■ **TASK DIRECTIONS**
Every line in the data below from the one containing "The height and" down to the one containing "Open ghostcrypt's profile", both included, must be retyped exactly; no other line is to appear.

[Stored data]
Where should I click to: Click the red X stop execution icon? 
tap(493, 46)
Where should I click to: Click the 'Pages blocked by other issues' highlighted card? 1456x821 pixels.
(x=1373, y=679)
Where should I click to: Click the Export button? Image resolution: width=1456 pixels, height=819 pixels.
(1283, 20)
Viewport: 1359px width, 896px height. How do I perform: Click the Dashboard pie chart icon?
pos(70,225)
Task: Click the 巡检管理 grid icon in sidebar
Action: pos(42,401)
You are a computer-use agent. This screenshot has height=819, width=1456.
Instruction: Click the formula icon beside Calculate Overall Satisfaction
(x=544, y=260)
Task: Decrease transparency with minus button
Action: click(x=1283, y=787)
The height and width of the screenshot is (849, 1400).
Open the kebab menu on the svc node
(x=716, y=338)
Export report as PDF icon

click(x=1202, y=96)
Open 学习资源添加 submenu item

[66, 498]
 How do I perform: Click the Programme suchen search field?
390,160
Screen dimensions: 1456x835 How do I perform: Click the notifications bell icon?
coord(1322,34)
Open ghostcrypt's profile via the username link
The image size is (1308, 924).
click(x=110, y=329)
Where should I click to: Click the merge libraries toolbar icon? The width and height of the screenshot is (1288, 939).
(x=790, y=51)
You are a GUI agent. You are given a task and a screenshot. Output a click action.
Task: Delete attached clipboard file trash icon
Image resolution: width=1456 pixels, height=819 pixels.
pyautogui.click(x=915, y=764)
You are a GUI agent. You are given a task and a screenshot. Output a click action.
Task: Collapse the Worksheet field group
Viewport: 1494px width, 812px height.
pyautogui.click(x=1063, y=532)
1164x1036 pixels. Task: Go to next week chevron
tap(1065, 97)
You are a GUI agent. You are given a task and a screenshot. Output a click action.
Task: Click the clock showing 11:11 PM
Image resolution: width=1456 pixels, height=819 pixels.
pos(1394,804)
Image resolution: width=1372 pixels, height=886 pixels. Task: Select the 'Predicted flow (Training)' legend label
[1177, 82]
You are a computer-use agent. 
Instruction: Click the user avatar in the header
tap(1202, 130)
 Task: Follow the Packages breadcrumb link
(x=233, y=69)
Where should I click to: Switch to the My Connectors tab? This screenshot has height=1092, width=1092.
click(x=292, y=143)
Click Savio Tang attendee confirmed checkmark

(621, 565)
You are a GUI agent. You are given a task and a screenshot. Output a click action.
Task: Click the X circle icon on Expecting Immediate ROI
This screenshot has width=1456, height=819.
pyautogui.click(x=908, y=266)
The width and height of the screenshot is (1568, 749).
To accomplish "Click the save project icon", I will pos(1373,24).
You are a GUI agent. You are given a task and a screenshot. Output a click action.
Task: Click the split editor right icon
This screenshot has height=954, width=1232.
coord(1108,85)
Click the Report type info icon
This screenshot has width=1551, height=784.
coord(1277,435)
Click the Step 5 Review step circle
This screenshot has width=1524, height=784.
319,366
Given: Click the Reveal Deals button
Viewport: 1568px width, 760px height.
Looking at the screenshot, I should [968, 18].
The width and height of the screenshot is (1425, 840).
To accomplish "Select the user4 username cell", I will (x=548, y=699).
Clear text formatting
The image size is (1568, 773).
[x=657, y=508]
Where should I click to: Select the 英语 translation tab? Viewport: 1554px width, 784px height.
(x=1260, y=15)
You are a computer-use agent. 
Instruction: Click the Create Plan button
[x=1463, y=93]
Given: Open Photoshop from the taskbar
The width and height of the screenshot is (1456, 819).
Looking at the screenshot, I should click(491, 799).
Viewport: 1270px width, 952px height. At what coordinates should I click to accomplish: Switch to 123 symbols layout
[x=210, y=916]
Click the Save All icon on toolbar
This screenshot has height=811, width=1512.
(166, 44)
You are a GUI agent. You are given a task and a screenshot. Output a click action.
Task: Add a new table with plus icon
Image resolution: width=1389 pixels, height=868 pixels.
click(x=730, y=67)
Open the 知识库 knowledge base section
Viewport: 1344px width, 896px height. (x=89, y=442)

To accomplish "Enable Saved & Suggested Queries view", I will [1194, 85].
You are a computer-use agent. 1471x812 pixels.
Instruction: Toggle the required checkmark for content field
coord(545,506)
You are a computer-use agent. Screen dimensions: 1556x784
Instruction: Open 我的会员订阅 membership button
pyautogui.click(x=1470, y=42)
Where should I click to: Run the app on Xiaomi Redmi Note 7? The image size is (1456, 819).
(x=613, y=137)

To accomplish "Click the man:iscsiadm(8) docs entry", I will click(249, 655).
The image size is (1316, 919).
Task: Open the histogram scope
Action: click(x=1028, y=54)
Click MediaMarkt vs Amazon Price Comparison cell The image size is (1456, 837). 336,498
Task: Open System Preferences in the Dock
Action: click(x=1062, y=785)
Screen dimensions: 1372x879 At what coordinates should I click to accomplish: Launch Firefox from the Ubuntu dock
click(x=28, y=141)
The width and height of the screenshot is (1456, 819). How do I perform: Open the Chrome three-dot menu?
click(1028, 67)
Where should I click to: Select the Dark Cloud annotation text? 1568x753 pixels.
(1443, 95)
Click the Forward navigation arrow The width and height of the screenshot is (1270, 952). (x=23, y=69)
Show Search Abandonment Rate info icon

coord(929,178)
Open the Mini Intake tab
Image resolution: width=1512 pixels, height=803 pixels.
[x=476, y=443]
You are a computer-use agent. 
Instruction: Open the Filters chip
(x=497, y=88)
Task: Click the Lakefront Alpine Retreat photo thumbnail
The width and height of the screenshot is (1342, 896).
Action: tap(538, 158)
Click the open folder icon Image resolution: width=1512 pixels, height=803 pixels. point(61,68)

■ **SOLUTION FOR THIS EXERCISE**
The height and width of the screenshot is (849, 1400).
Open the kebab menu on the svc node
(x=716, y=338)
Export report as PDF icon

click(x=1202, y=96)
Open 学习资源添加 submenu item

[66, 498]
 How do I perform: Click the Programme suchen search field?
390,160
Screen dimensions: 1456x835 How do I perform: Click the notifications bell icon?
coord(1322,34)
Open ghostcrypt's profile via the username link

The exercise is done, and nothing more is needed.